Square’s popular free invoicing software is becoming the company’s next big subscription service. The company is poised to announce a paid subscription offering called Invoices Plus, which will offer sellers a set of advanced features, including some that had previously been available with the free service. The service itself had been quietly introduced to individual sellers, but has not yet been publicly announced.
Some sellers who were already using Square Invoices were recently alerted to the upcoming changes via email.
In the announcement shared with some sellers (the details of which can also be viewed here on a Square Seller Community forum), the new subscription will include a series of features that were released in the past year as part of a limited trial.

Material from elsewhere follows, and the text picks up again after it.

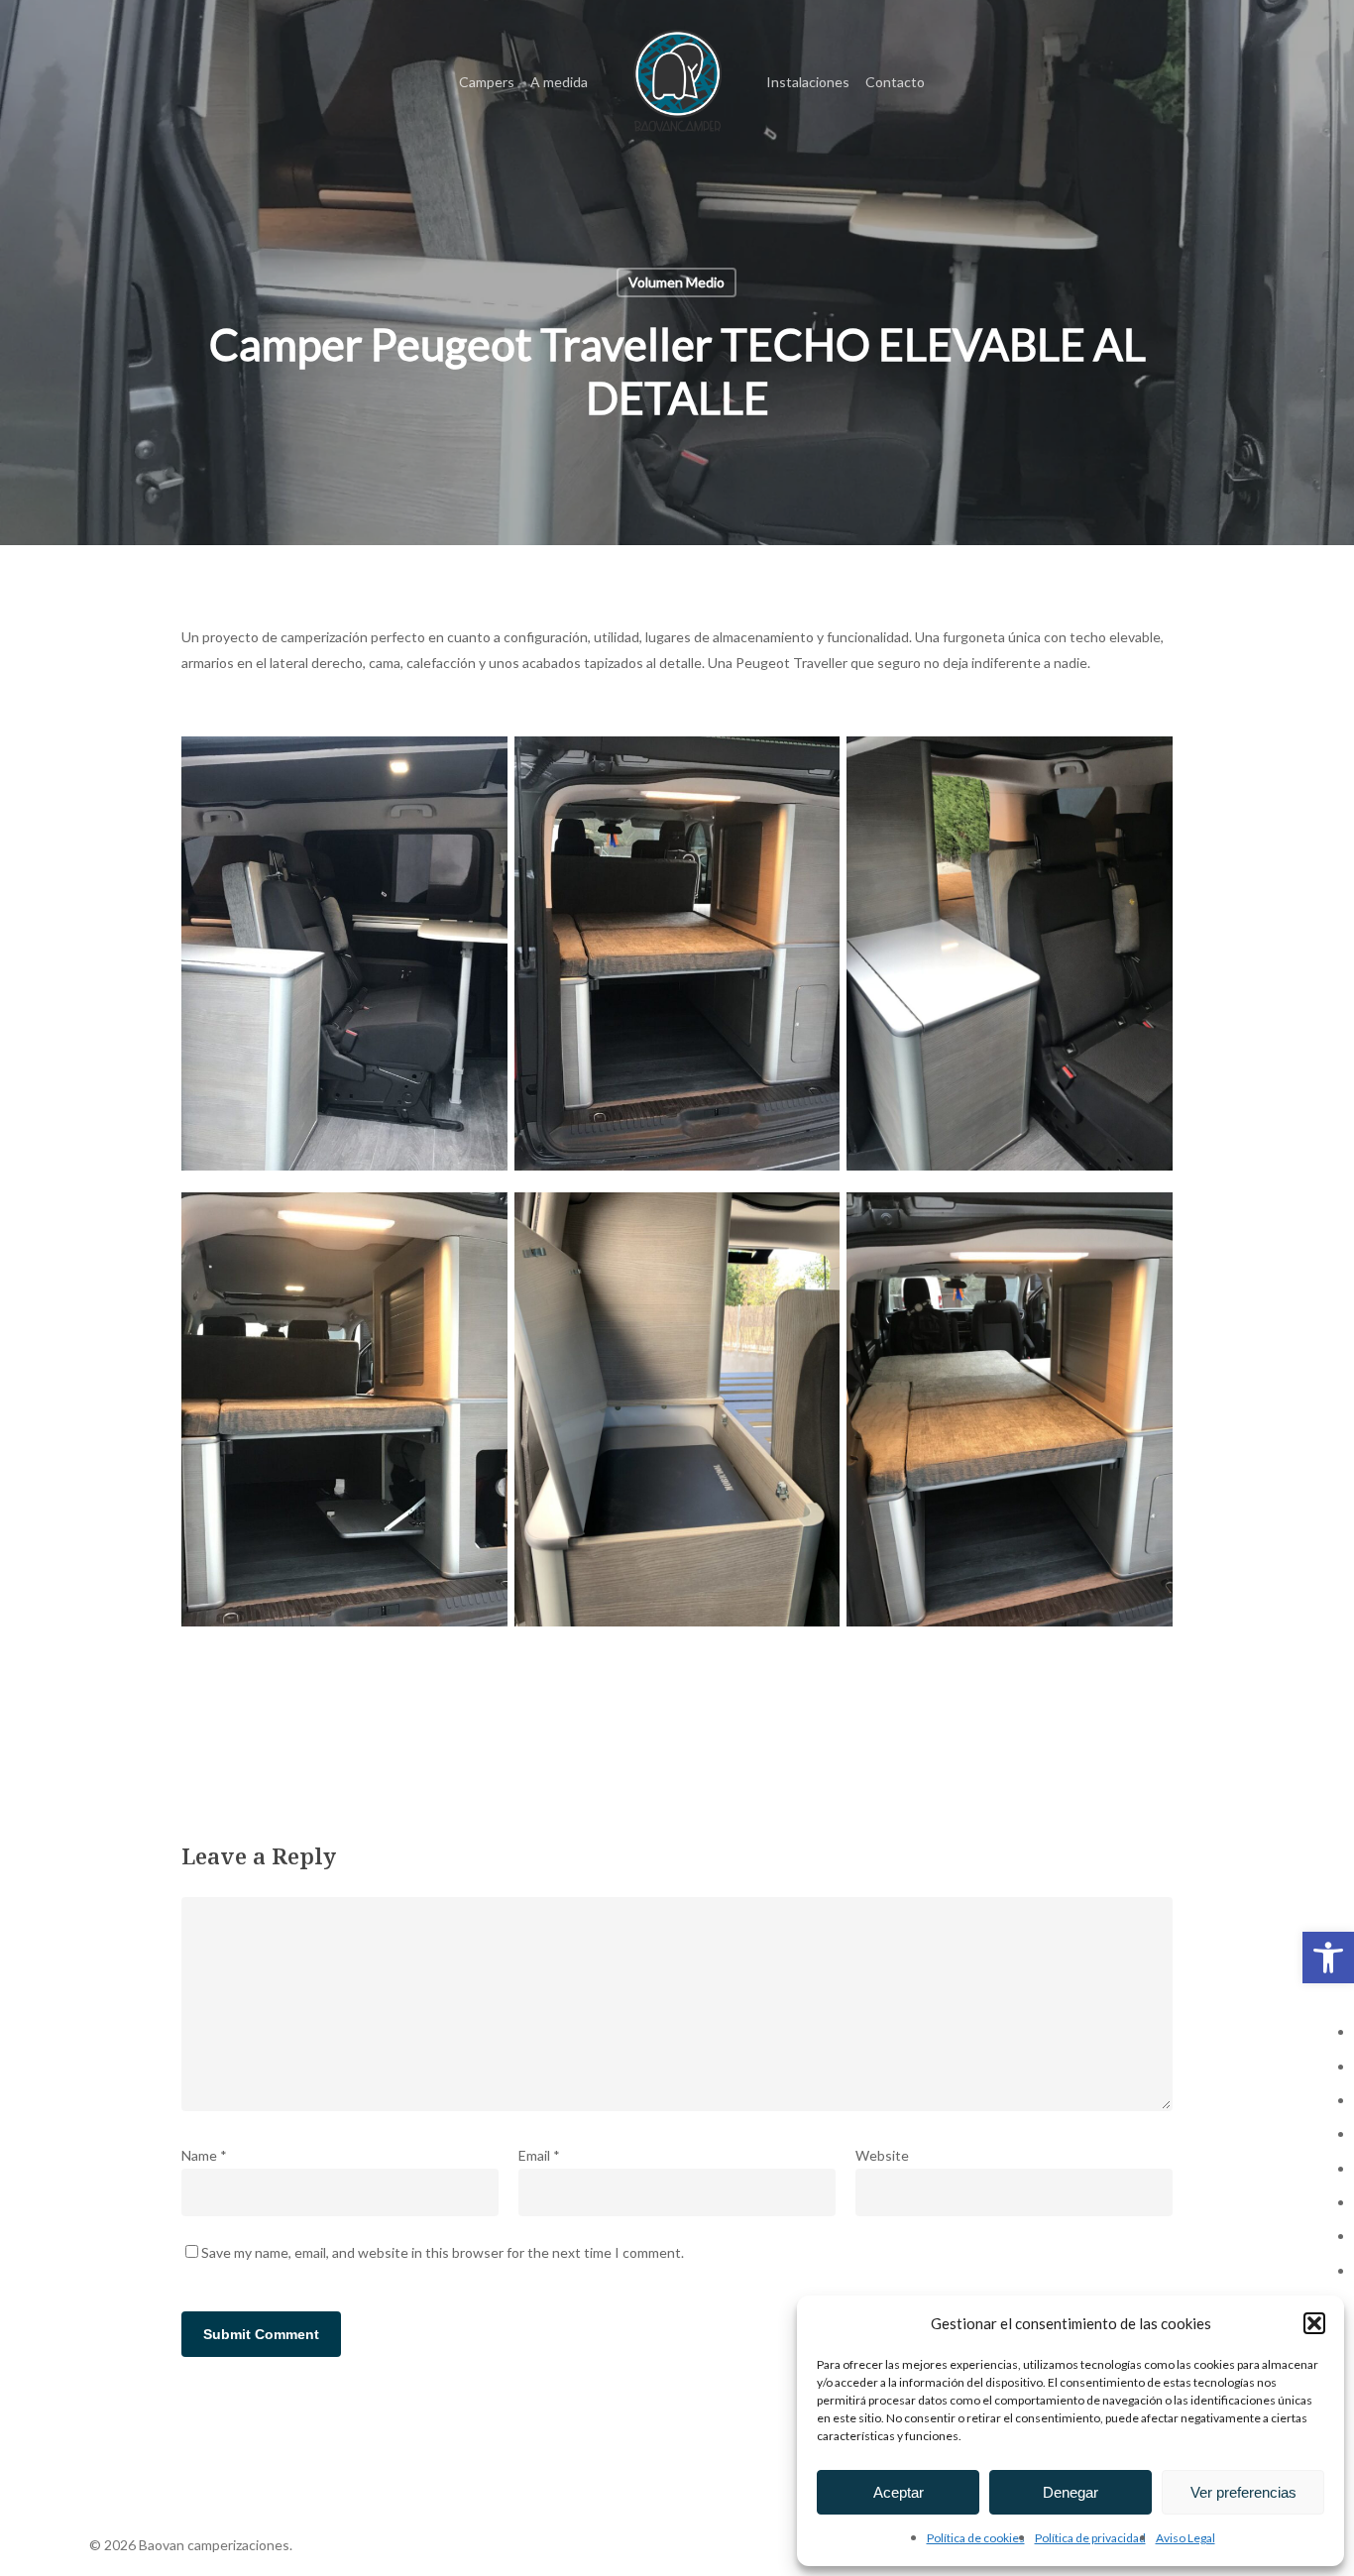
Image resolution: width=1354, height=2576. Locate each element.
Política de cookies (976, 2537)
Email (539, 2155)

This includes multi-package estimates, custom invoice templates and custom invoice fields. These will now become a part of Invoices Plus, as will two other features: the ability to automatically convert accepted estimates to invoices and the ability to build milestone-based schedules (three-plus installment invoices). Square’s announcement said it will introduce a “trial” button next to these features in the Square Invoices software to alert customers to the upcoming capabilities (see below).
Image Credits: Square website
Square’s free invoicing software will not go away, the announcement noted. Sellers will be able to send unlimited invoices for free, as well as estimates and contracts, with the free plan. Free users will also be able to use invoice tracking, reminders and reporting tools.
The free plan has historically relied on processing fees to generate revenue. At present, this is 2.9% + $0.30 per invoice paid online by check or debit card plus a 1% fee per ACH transaction, per Square’s website. (Fees are slightly lower on in-person transactions and slightly higher for “card on file” transactions.) Pricing for the new, paid subscription has not yet been publicly announced.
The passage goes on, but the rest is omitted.